- Conference: Independent
- Head coach: Ernest Brown (1st season);

= 1896 Pittsburgh College football team =

American college football season

The 1896 Pittsburgh College football team was an American football team that represented Pittsburgh Catholic College of the Holy Ghost—now known as Duquesne University—during the 1896 college football season. Ernest Brown served in his first and only season as the team's head coach. Duquesne University claims a season record of 12–1 based on the first 13 of 15 games played by its reserve (second) team – but does not acknowledge the first team or its record of 2–4–1 or 1–5–1.

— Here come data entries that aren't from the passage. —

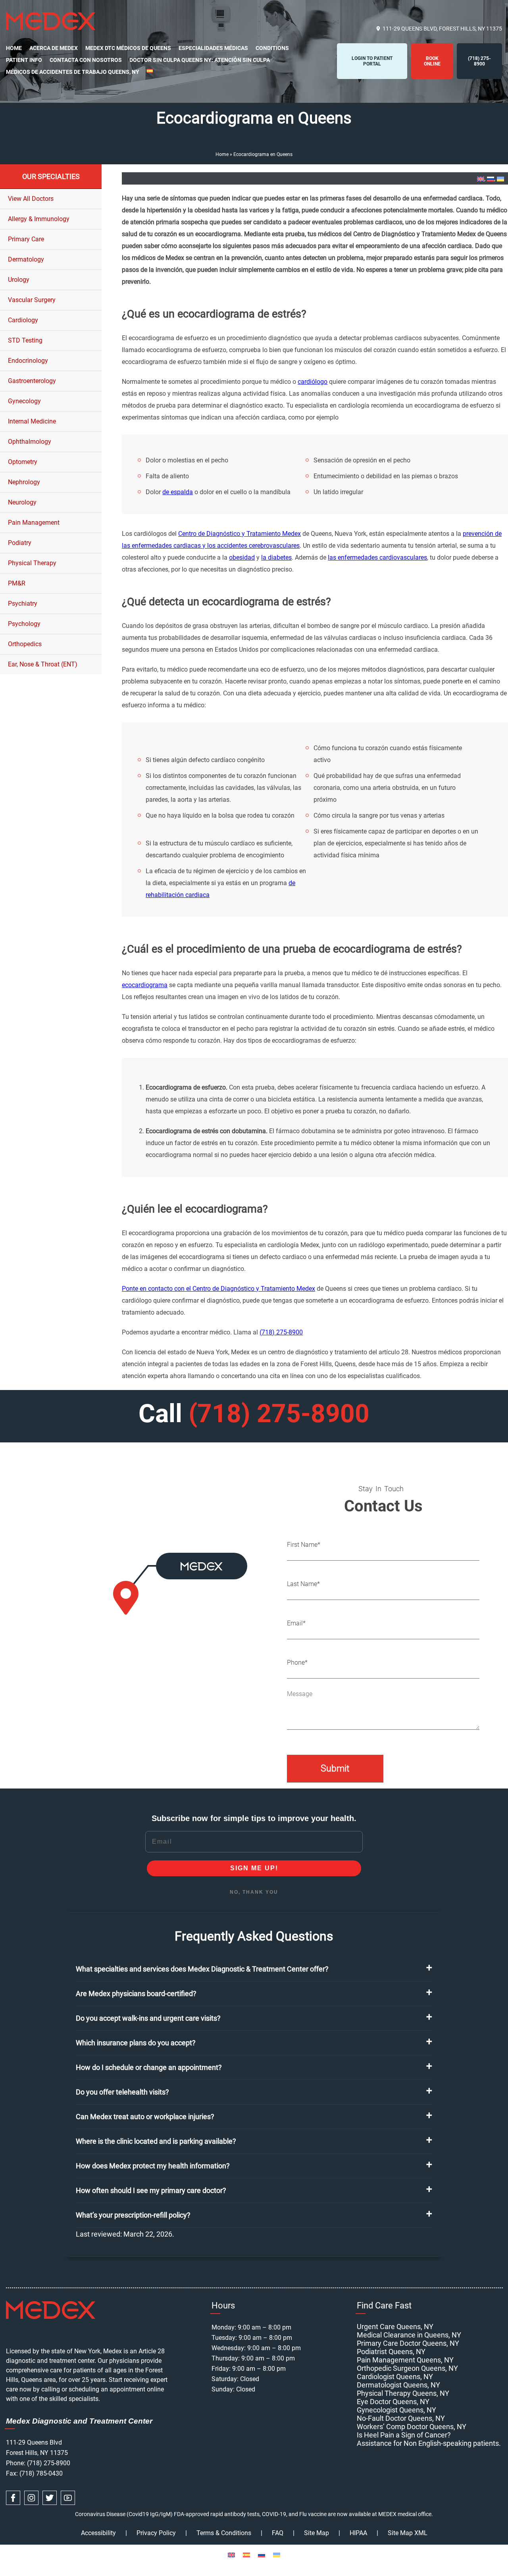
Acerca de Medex (53, 48)
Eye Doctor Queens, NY (393, 2401)
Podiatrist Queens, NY (391, 2351)
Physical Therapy (32, 563)
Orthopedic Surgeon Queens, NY (407, 2368)
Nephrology (24, 482)
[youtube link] (68, 2498)
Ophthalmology (29, 441)
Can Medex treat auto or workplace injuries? (145, 2116)
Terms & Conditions (223, 2533)
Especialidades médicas (213, 48)
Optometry (22, 462)
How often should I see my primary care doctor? (151, 2190)
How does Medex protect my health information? (153, 2166)
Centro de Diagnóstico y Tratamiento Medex (239, 533)
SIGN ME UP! (254, 1868)
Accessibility (98, 2533)
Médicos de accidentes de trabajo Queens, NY (72, 72)
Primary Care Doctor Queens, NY (408, 2343)
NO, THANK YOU (254, 1892)
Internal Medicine (32, 421)
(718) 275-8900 (281, 1332)
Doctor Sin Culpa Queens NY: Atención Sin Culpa (199, 60)
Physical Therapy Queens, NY (403, 2393)
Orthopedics (25, 644)
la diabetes (276, 557)
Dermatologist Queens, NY (398, 2385)
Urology (18, 279)
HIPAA (358, 2533)
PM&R (16, 583)
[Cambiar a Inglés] (480, 178)
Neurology (22, 502)
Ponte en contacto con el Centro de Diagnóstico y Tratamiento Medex (218, 1288)
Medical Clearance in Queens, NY (409, 2335)
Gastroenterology (32, 381)
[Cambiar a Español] (246, 2555)
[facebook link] (13, 2498)
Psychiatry (22, 603)
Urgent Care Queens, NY (395, 2326)
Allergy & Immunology (38, 219)
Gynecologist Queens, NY (396, 2410)
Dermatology (26, 259)
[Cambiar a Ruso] (490, 178)
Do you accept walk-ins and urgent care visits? (148, 2018)
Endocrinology (28, 360)
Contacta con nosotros (86, 60)
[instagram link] (31, 2498)
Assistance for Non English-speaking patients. (429, 2443)
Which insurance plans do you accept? (136, 2043)
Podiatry (19, 543)
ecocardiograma (144, 985)
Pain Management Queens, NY (405, 2360)
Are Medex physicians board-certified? (136, 1993)
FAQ (277, 2533)
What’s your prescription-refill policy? (133, 2215)
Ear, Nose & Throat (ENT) (42, 664)
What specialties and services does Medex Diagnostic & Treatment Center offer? (202, 1969)
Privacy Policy (156, 2533)
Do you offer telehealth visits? (122, 2092)
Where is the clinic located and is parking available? (156, 2141)
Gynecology (24, 401)
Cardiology (23, 320)
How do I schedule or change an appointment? (149, 2067)
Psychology (24, 624)
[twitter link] (49, 2498)
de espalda (177, 492)
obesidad (242, 557)
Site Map (316, 2533)
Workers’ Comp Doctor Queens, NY (411, 2426)
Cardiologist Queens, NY (395, 2376)
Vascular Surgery (32, 300)
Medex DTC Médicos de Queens (128, 48)
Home (14, 48)
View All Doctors (31, 198)
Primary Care (26, 239)
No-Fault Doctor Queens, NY (401, 2418)
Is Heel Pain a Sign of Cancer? (404, 2435)
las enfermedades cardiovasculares (377, 557)
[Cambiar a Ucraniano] (500, 178)
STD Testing (25, 340)
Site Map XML (407, 2533)
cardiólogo (312, 381)
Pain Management (34, 522)
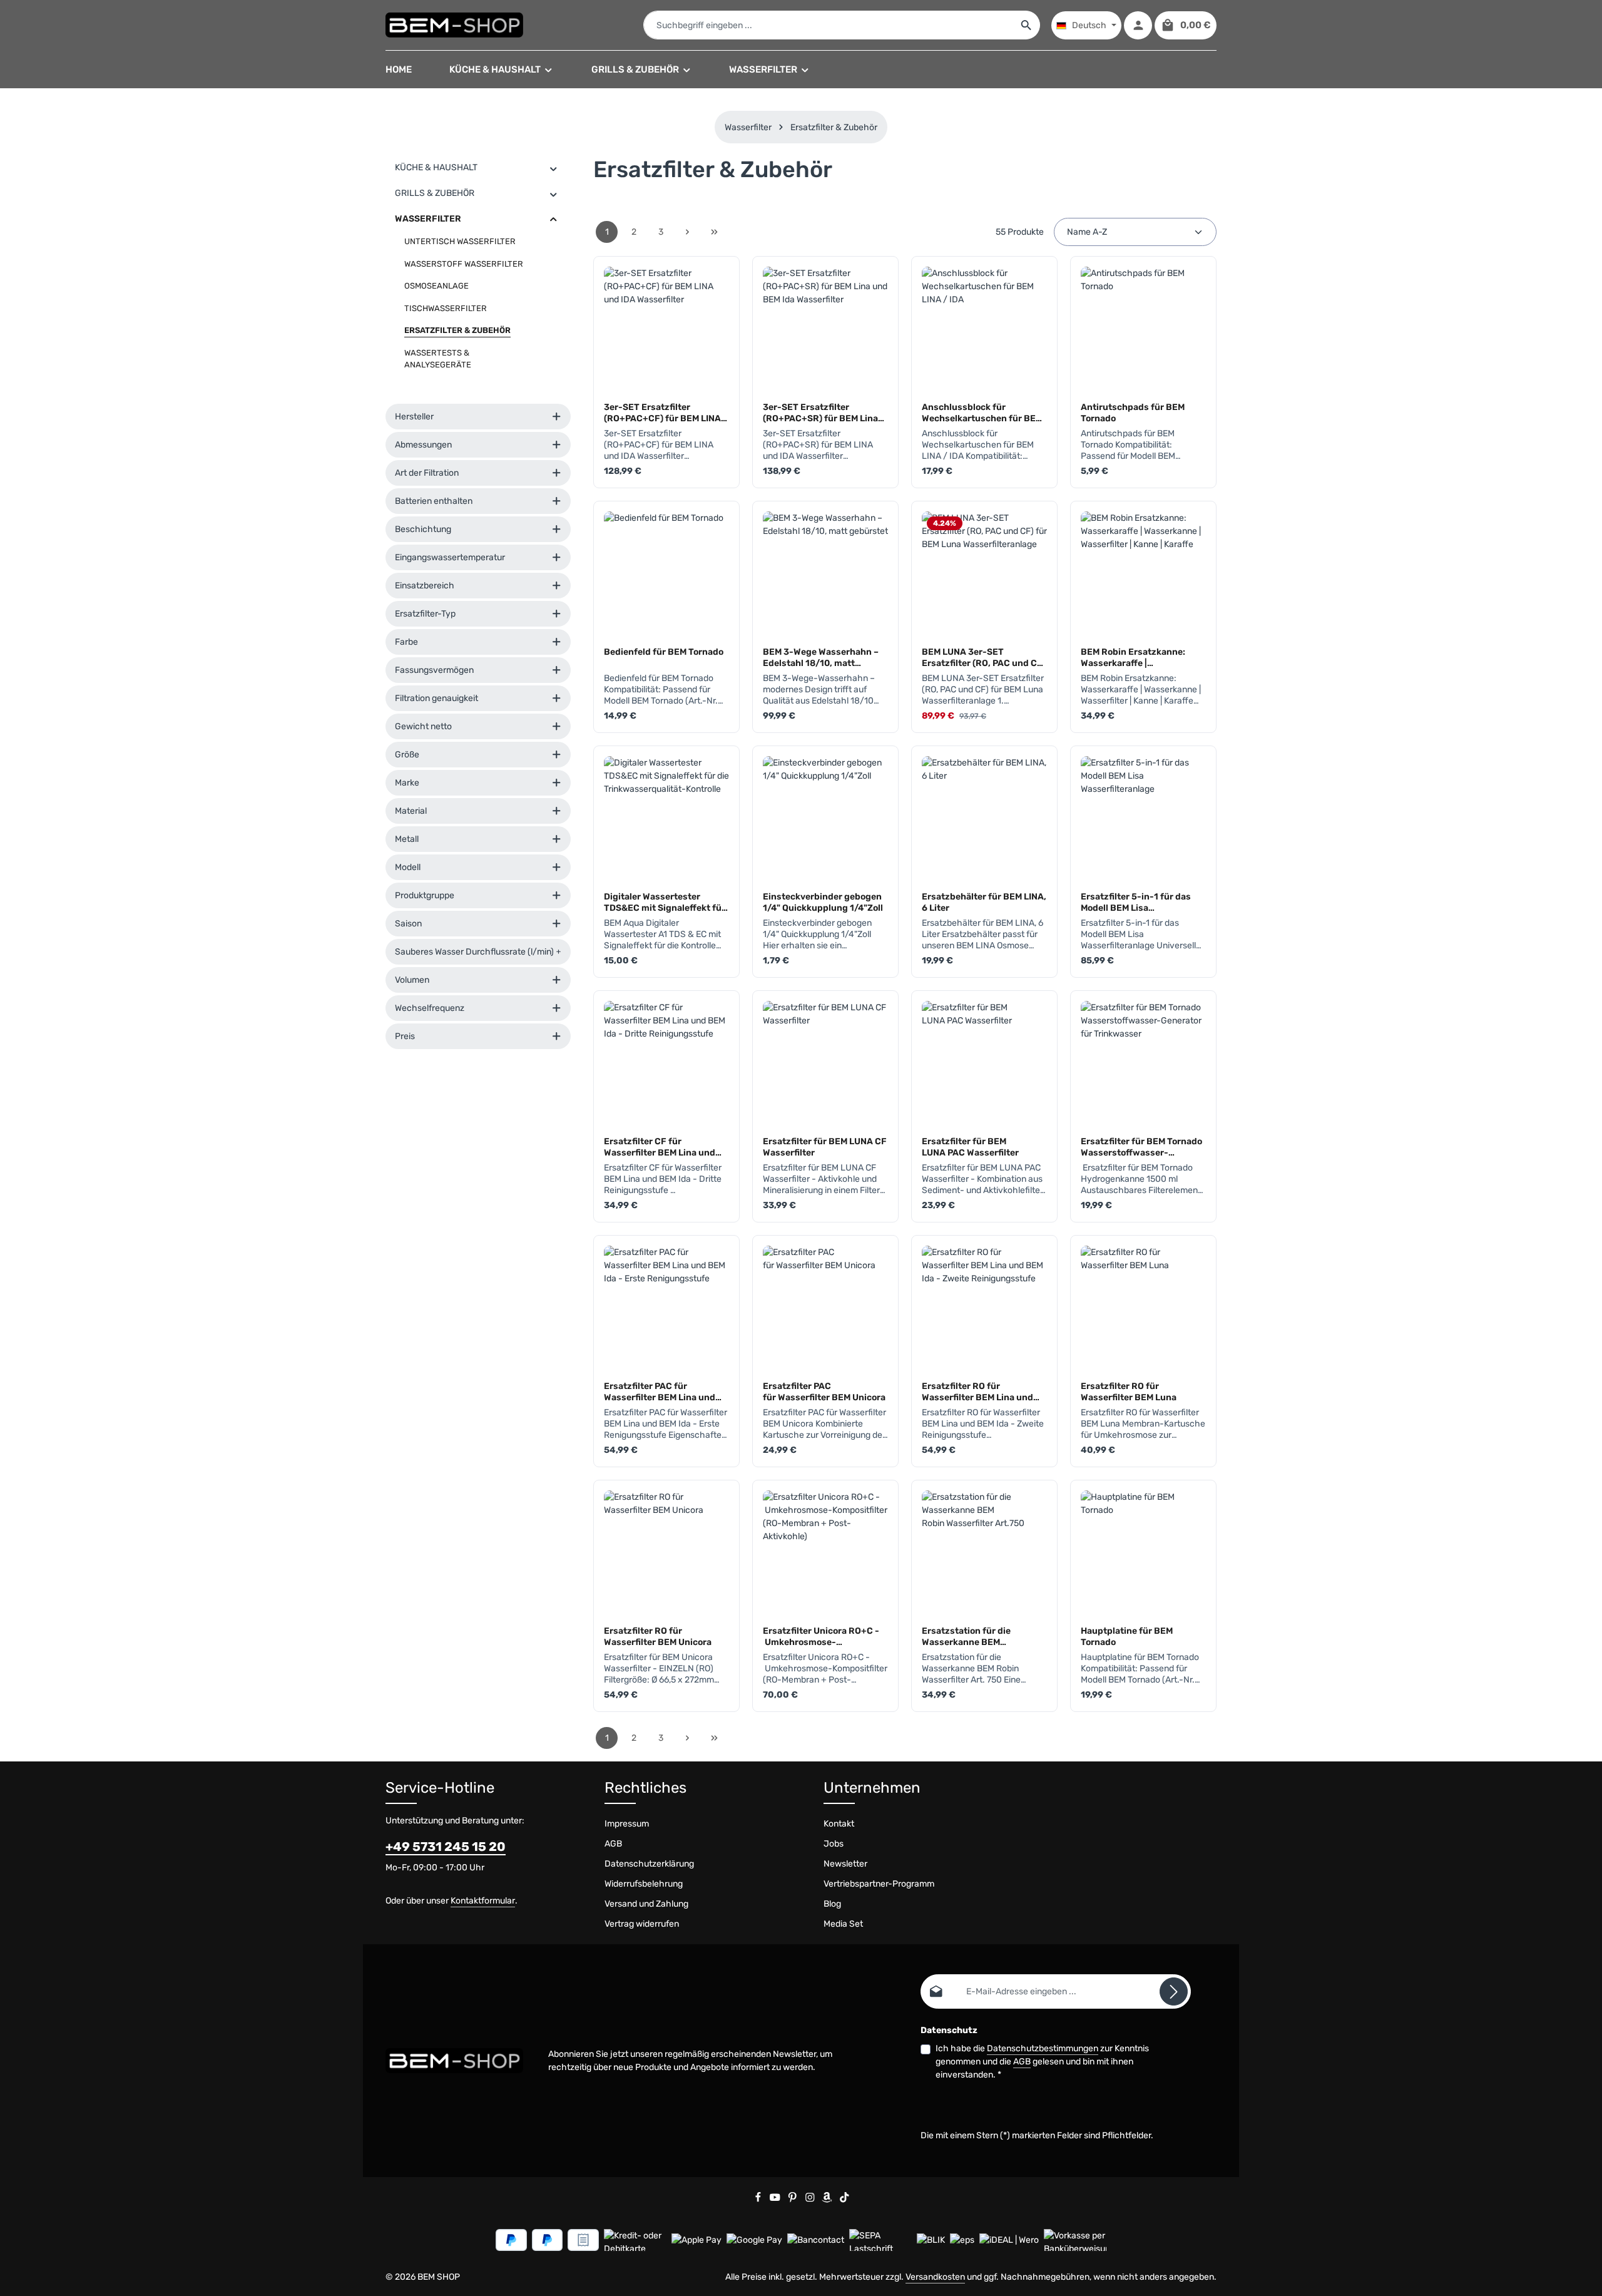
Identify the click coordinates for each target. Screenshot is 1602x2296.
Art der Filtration (427, 473)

In advance of the season, the college rebranded its sports teams from Holy Ghost College to Pittsburg(h) College. This change was prompted by concerns that the religious name was being used disrespectfully or flippantly in sporting contexts.

==Schedule==
===First team===

| Date | Opponent | Site | Result | Source |
|---|---|---|---|---|
| October 3 | Sewickley Athletic Association | Pittsburgh College grounds; Pittsburgh, PA; | W 22–0 |  |
| October 10 | at Duquesne Country and Athletic Club | Exposition Park; Allegheny, PA; | L 0–24 |  |
| October 17 | at Carnegie Athletic Club | Carnegie Athletic Park; Braddock, PA; | T 6–6 |  |
| October 24 | at Emerald Athletic Club | Emerald Park; Pittsburgh, PA; | disputed |  |
| November 6 | at Mahoning Cycle Club | Youngstown, OH | L 0–16 |  |
| November 14 | J. F. Lalus Athletic Club | Pittsburgh College grounds; Pittsburgh, PA; | L 0–6 (forfeit) |  |
| November 26 | at Nonpareil Athletic Club | Junction Park; Beaver Falls, PA; | L 0–16 |  |

===Reserve team===

| Date | Opponent | Site | Result | Source |
|---|---|---|---|---|
| October 3 | Emerald Athletic Club reserves | Pittsburgh College grounds; Pittsburgh, PA; | W 8–0 |  |
| October 7 | Allegheny High School | Pittsburgh College grounds; Pittsburgh, PA; | W 6–0 (forfeit) |  |
| October 10 | J. F. Lalus Athletic Club | Pittsburgh College grounds; Pittsburgh, PA; | L 0–52 |  |
| October 15 | at Park Institute | Recreation Park; Allegheny, PA; | W 10–8 |  |
| October 17 | Emerald Athletic Club reserves | Pittsburgh College grounds; Pittsburgh, PA; | W 20–0 |  |
| October 21 | Etna Our Boys | Pittsburgh College grounds; Pittsburgh, PA; | W 12–0 |  |
| October 24 | Arion Athletic Club | Pittsburgh College grounds; Pittsburgh, PA; | W 4–0 (forfeit) |  |
| October 28 | Keystone Tigers | Pittsburgh College grounds; Pittsburgh, PA; | W 28–0 |  |
| October 31 | Orange Athletic Club (PA) | Pittsburgh College grounds; Pittsburgh, PA; | W 20–0 |  |
| November 7 | Imperial Athletic Club reserves | Pittsburgh College grounds; Pittsburgh, PA; | W 20–6 |  |
| November 12 | Pittsburgh Times | Pittsburgh College grounds; Pittsburgh, PA; | W 69–0 |  |
| November 14 | Keystone Tigers | Pittsburgh College grounds; Pittsburgh, PA; | W 33–0 |  |
| November 18 | Henderson Athletic Club | Pittsburgh College grounds; Pittsburgh, PA; | W 38–0 |  |
| November 24 | Keystone Tigers | Pittsburgh College grounds; Pittsburgh, PA; | W 4–0 (forfeit) |  |
| November 26 | Press Young Folks' League | Pittsburgh College grounds; Pittsburgh, PA; | L 4–6 |  |

===Discrepancies in records===
The Duquesne University football record book gives the 1896 season record as 12–1 on the basis of games that, according to 1896 newspapers, were played by the reserve (second) team. The schedule in the record book is identical to that in the November 1896 issue of the Holy Ghost College Bulletin, which listed results of games played "up to the time of going to press". Neither source includes the first-team results or the last two reserve-team games, which were against the Keystone Tigers (November 24) and Press Young Folks' League (November 26). College Football Data Warehouse lists a similar schedule but omits the forfeit win against Allegheny High School and adds a supposed 10–0 loss against the Allegheny Athletic Association on November 10, for a season record of 11–2. Pittsburgh newspapers of 1896 reported that the Allegheny Athletic Association's opponent on November 10 was the Duquesne Country and Athletic Club, with Allegheny winning 12–0.